Proposition B10: Let $f(\lambda)$ have a Lipschitz-continuous third derivative on the closed unit interval. For each $n\gt 4$ that is divisible by 4, let $L_{3,n/4}(f) = (1/3)\cdot B_{n/4}(f) - 2\cdot B_{n/2}(f) + (8/3)\cdot B_{n}(f)$. Then $L_{3,n/4}(f)$ is within $\frac{\Lambda_3}{8 n^2}$ of $f$, where $\Lambda_3$ is the maximum of that third derivative's Lipschitz constant or greater.

Proof: This proof is inspired by the proof technique in Tachev (2022)⁶.

Because $f$ has a Lipschitz-continuous third derivative, $f$ has the Taylor remainder $R_{f,3}(\lambda, x_0)$ given in Lemma B9 and Corollary B9A.

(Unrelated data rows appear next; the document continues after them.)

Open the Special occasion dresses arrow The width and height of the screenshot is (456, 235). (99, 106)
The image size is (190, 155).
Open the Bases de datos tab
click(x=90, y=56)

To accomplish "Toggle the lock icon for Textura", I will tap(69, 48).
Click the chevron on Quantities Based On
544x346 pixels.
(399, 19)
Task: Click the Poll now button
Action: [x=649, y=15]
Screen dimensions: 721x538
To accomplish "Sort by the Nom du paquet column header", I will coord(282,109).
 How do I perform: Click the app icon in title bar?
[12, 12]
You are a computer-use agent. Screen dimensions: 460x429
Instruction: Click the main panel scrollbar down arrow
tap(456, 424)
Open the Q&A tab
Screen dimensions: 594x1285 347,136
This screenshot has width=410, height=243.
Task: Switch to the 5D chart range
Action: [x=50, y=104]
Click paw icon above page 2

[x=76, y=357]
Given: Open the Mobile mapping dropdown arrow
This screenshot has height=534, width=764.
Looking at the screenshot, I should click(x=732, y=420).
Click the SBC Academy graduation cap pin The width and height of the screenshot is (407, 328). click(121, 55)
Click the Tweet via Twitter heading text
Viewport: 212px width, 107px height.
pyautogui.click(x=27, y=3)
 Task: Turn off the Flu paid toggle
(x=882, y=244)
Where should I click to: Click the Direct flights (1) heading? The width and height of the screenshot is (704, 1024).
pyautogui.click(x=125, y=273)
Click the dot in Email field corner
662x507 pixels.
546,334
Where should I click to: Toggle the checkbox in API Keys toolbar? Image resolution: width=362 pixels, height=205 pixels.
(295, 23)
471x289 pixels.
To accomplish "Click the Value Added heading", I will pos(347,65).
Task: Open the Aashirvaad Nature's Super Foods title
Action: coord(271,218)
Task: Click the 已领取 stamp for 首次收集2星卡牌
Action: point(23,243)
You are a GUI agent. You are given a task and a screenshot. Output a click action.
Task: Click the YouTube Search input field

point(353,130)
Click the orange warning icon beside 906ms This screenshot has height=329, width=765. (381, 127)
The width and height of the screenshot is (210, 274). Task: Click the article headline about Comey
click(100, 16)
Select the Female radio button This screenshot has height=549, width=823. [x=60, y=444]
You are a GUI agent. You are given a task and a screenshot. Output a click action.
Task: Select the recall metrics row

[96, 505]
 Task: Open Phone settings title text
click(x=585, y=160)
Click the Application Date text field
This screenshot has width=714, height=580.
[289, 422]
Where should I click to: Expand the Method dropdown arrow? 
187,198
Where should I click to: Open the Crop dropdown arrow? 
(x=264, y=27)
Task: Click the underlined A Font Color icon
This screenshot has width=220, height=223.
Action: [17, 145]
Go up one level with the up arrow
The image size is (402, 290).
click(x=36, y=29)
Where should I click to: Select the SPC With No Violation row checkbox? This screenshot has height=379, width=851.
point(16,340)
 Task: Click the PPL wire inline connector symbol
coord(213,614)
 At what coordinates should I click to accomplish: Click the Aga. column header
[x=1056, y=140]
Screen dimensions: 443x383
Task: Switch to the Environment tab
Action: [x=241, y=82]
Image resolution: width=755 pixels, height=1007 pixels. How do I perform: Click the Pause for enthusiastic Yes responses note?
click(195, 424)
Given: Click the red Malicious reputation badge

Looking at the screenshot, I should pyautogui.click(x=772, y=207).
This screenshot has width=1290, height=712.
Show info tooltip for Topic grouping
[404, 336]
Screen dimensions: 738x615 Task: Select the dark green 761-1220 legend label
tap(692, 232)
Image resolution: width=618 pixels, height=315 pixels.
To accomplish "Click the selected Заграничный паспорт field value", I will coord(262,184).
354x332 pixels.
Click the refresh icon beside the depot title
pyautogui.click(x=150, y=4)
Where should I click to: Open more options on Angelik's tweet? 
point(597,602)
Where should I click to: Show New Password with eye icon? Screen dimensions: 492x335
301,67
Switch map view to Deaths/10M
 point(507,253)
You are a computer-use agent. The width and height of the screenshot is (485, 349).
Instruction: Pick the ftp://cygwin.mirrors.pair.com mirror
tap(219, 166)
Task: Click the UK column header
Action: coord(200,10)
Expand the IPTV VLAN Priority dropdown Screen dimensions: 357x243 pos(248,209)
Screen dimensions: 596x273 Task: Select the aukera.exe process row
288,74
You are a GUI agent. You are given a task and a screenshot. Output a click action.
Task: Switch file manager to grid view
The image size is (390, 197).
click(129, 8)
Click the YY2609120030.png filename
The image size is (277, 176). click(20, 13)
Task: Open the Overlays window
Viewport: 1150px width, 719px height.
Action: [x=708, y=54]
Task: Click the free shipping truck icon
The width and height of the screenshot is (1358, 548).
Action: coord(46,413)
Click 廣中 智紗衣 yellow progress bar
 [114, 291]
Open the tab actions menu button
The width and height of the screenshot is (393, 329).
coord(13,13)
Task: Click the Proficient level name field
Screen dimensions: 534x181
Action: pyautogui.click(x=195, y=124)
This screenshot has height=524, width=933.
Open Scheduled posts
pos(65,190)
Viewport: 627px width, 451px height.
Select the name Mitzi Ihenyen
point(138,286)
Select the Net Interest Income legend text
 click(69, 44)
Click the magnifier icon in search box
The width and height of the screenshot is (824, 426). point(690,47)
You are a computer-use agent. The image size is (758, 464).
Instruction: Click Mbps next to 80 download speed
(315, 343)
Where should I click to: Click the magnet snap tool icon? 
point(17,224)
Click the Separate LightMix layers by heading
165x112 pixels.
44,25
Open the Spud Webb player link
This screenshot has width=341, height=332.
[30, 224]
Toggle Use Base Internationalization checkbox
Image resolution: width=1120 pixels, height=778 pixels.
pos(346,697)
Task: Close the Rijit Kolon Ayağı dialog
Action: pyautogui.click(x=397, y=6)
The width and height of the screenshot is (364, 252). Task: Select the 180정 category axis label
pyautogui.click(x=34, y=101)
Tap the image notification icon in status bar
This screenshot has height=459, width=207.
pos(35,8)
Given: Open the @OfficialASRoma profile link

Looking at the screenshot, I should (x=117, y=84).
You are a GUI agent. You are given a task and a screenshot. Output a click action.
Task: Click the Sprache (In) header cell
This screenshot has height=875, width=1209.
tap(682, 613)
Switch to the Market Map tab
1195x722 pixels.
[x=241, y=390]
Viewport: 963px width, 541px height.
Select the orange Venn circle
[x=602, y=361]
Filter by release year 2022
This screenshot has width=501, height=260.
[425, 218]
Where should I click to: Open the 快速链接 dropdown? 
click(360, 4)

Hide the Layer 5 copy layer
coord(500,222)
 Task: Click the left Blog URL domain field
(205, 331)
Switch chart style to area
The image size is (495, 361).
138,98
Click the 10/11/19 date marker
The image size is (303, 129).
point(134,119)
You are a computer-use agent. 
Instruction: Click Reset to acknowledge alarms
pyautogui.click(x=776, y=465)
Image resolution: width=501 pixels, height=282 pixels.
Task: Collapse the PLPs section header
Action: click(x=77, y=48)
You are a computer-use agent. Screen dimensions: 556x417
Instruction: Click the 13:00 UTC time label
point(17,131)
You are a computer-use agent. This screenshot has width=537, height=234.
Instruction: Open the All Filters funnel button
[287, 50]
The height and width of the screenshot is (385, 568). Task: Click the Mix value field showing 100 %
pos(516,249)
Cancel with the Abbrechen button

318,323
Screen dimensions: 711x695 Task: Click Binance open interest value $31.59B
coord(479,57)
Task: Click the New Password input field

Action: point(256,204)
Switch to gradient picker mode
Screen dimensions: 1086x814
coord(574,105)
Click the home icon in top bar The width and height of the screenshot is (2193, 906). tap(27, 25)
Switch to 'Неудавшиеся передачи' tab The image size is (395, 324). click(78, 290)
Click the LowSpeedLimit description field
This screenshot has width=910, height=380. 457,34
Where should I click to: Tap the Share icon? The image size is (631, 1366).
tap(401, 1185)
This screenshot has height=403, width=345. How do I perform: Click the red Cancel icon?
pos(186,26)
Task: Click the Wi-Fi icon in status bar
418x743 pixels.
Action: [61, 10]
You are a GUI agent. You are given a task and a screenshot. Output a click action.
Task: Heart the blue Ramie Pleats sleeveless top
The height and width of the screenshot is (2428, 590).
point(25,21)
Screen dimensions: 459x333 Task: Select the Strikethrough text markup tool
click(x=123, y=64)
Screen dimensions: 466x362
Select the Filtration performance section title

It is known that $L_{3,n/4}$ is a linear operator that preserves polynomials of degree 3 or less (cubic, quadratic, and linear functions, and constants), so that $L_{3,n/4}(f) = f$ whenever $f$ is a polynomial of degree 3 or less (Ditzian and Totik 1987)⁴⁵, Butzer (1955)⁷, May (1976)⁴⁶. Because of this, it can be assumed without loss of generality that $f$ and the first, second, and third derivatives of $f$ equal zero at $x_0$.

Therefore—

$$\text{abs}(L_{3,n/4}(f(\lambda))(x_0) - f(x_0)) = \text{abs}(L_{3,n/4}(R_{f,3}(\lambda, x_0))).$$

Now denote $\sigma_n$ as the maximum of $\text{abs}(B_n(R_{f,3}(\lambda, x_0))(x_0))$ over $0\le x_0\le 1$. By Corollary B9A, $\sigma_n \le \Lambda_3(1/128)/n^{3/2}$. Therefore—

$$\text{abs}(L_{3,n/4}(R_{f,3}(\lambda, x_0))) \le(1/3)\cdot\sigma_{n/4} + 2\cdot\sigma_{n/2}+(8/3)\cdot\sigma_n\le\frac{\Lambda_3}{8 n^2}.$$

□

The proof of Proposition B10 shows how to prove an upper bound on the approximation error for polynomials written as—

$$P(f)(x) = \alpha_0 B_{n(0)}(f)(x) + \alpha_1 B_{n(1)}(f)(x) + ... + \alpha_k B_{n(k)}(f)(x)$$

(where $\alpha_i$ are real numbers and $n(i)\ge 2$ is an integer), as long as $P$ preserves all polynomials of degree $r$ or less and $f$ has a Lipschitz-continuous $r$-th derivative. An example is the polynomials $T_q^{(0)}$ described in Costabile et al. (1996)³⁶, citing Stoer and Bulirsch (1970)⁴⁷.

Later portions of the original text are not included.